++++ Task input

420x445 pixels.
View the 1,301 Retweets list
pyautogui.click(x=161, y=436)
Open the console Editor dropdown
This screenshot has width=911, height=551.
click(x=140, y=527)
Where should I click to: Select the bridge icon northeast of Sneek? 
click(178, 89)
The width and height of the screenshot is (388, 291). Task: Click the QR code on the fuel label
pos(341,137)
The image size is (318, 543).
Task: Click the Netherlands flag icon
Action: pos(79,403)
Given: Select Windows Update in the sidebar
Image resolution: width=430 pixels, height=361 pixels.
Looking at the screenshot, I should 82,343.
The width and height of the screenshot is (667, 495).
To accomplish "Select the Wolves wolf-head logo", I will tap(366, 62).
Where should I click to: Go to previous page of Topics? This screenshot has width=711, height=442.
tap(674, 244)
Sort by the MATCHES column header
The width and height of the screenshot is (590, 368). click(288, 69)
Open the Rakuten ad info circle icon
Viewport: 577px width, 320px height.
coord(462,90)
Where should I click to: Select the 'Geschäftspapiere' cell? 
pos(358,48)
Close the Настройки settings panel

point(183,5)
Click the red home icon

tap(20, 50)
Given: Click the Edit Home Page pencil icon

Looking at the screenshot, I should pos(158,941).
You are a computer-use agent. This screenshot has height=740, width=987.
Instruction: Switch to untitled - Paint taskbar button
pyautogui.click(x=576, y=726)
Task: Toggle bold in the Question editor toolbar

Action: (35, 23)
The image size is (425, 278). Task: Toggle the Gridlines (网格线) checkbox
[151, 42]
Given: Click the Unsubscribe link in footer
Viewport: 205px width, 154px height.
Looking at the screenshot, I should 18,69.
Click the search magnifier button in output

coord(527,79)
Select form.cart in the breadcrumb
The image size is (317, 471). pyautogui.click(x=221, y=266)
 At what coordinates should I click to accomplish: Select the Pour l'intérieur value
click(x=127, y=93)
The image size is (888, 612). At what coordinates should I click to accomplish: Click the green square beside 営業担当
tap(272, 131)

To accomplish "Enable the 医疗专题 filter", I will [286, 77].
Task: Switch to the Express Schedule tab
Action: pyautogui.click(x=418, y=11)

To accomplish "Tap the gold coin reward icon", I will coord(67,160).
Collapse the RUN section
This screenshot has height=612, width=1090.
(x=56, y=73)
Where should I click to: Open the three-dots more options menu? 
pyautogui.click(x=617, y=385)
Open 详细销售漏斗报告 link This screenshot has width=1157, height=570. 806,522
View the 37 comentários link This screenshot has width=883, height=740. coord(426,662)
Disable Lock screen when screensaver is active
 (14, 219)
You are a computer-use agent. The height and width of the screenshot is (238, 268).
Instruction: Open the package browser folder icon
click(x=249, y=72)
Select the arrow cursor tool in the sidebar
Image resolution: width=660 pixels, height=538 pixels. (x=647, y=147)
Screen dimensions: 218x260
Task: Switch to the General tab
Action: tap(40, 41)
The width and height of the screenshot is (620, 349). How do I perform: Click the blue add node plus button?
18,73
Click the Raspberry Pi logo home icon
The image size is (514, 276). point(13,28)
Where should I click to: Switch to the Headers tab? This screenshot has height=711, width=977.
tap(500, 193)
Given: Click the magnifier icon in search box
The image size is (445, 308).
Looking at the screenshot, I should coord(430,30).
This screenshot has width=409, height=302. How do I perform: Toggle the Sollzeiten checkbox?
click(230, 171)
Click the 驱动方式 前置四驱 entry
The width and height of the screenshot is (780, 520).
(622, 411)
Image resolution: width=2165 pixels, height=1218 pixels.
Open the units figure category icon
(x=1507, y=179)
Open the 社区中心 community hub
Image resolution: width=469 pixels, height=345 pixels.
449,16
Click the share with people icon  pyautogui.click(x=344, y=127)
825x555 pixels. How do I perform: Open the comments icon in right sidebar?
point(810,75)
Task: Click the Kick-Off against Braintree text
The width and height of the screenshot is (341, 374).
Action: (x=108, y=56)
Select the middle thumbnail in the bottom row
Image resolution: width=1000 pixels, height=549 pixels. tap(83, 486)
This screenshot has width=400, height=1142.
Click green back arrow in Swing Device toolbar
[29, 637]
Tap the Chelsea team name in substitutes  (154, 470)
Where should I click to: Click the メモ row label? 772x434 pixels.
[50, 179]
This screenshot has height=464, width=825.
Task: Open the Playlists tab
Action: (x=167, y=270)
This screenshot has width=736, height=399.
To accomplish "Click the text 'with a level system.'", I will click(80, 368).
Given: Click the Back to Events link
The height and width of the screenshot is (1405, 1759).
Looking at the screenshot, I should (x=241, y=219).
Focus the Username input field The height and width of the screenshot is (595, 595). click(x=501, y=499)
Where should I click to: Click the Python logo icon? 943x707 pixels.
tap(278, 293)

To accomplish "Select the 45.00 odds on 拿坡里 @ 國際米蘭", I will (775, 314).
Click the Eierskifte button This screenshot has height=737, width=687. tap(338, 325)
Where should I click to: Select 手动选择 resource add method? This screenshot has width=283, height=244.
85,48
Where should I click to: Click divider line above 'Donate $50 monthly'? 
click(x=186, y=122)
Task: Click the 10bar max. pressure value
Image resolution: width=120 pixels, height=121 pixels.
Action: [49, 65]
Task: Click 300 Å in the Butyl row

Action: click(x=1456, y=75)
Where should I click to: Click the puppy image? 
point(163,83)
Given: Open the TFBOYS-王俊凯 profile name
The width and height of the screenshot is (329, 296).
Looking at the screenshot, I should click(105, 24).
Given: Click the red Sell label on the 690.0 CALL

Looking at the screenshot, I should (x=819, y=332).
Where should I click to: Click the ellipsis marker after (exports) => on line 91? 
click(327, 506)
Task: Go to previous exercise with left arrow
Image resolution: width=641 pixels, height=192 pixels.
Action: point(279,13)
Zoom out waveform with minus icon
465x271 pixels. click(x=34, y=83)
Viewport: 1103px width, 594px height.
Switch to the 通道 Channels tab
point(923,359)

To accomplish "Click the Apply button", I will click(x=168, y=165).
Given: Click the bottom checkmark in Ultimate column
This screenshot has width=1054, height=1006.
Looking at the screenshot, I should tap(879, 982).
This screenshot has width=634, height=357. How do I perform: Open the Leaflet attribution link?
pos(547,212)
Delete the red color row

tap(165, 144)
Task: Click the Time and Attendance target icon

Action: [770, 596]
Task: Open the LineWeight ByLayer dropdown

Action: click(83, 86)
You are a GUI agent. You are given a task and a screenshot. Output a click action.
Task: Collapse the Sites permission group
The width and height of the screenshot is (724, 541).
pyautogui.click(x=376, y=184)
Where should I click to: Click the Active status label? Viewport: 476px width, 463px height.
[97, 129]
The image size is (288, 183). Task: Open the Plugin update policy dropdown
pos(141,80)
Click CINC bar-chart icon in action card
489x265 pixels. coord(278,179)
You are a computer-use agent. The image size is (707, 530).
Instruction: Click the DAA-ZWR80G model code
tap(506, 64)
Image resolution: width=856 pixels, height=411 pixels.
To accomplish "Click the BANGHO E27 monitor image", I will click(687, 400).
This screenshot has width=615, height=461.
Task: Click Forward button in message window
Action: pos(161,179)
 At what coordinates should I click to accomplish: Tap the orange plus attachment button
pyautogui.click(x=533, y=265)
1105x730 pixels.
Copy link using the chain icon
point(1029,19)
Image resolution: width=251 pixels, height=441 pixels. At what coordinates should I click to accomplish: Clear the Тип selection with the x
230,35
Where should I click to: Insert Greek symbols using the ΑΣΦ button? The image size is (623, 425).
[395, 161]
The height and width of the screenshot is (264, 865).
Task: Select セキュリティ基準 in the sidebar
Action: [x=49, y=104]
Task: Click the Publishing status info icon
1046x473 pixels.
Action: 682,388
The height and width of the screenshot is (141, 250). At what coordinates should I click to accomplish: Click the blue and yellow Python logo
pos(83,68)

++++++++

Tally the lines of the entries above that hold the word "Collapse"; the number is the whole answer.

2